Detroit — Some might say David Price got beat by his third or fourth best pitch in the ninth inning Tuesday.
Price isn't among them.
"I made some pretty good pitches," said Price, who lost a 3-0 lead in the top of the ninth inning. "Those guys are professional players as well. They put good swings on pitcher's pitches. Those things happen. You tip your cap to them."
Let's back up. Price, coming off a rough outing at Minnesota (five runs in 5.2 innings), was as good as he's been in a Tigers' uniform through eight innings. He was painting corners with a 92 mph fastball and keeping the White Sox off balance by mixing in a diving slider, a curve ball and his change-up.
He had allowed just three hits and was at 95 pitches entering the ninth. It was a no-brainer for manager Brad Ausmus to let him try to finish the game.
"Not only did I feel he should be strong, he looked like he was strong," Ausmus said. "It was his game at that point."
Adam Eaton led off by reaching out on a two-strike change-up and rolling it up the middle for a single. Alexei Ramirez followed with a ringing double, sending Eaton to third.
At that point closer Joe Nathan began to warm in the bullpen, but Ausmus didn't stir out of the dugout.
Price struck out the dangerous Jose Abreu, his eighth strikeout of the game, but former Tiger Avisail Garcia poked a two-run single, again on a change-up.

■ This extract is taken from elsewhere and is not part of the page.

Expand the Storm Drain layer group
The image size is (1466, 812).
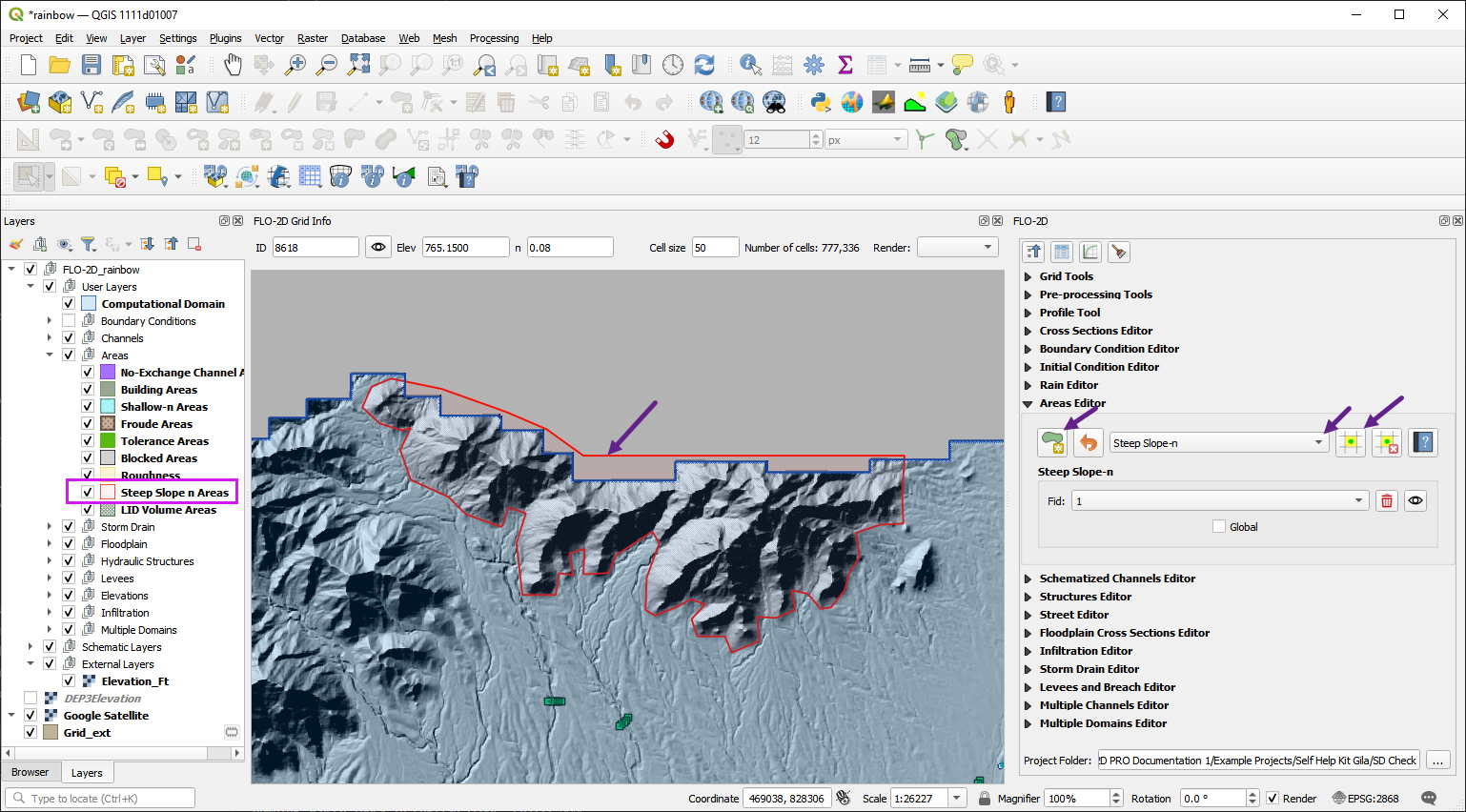50,527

At that point Ausmus came out to talk to Price.
"I went out there thinking I was going to leave him in unless he told me he was running out of gas," Ausmus said. "And it didn't look like he had. He said he was fine. So I thought it was his game."
The fans booed Ausmus when he came out of the dugout, and they cheered him when he walked back without pulling Price. The conversation on the mound was almost a carbon copy of the one Ausmus made with Price in the eighth inning of a start in August against Seattle.
Price looked him in the eye and said he was fine, he wanted to finish what he started.
"Yeah, it might've been the same, word for word," Price said. "I didn't lie. I felt good. Just nothing good happened."
Price got Dayan Viciedo to fly to right for the second out.
But Paul Konerko, longtime Tiger killer in what could be his last at-bat against the Tigers since he's retiring at the end of the season, dropped another two-strike off-speed pitch into shallow center for a single, moving Garcia to third.
That brought up Marcus Semien, whom Price had struck out twice previously. Again Price got ahead with fastballs only to have Semien reach out and drop an off-speed pitch into right center field to tie the game.
Still, Price was not kicking himself over the pitch selection.
"They were change-ups," Price said. "That's what good hitters do. Those guys are pros, as well. Whenever you get into the ninth inning, it was those guys' fourth time seeing me. I just need to come with better pitches."
Ausmus didn't second-guess his decision to stay with Price, either.
"I thought his velocity was the same as it had been all game," Ausmus said. "His fastball was at 92. I didn't think he'd lost much stuff at all."
Nathan came on after Semien's hit and after walking pinch-hitter Conor Gillaspie, he got Carlos Sanchez to fly out.
"I wanted to finish the game," Price said. "I gave up those two runs, but so be it. I just couldn't give up that third one. I felt like I made a good pitch to Semien, but he got it."
The Tigers hitters rose up in the bottom of the ninth, rescuing the win on a walk-off single by Miguel Cabrera — which was good enough to wipe any bad taste out of Price's mouth.
"It's over," he said when asked if that ninth inning would bother him for a while. "It's done. I don't harp on the past. I don't buy into that stuff. I will come here in the morning, get my work in and be ready whenever it's my turn to pitch again."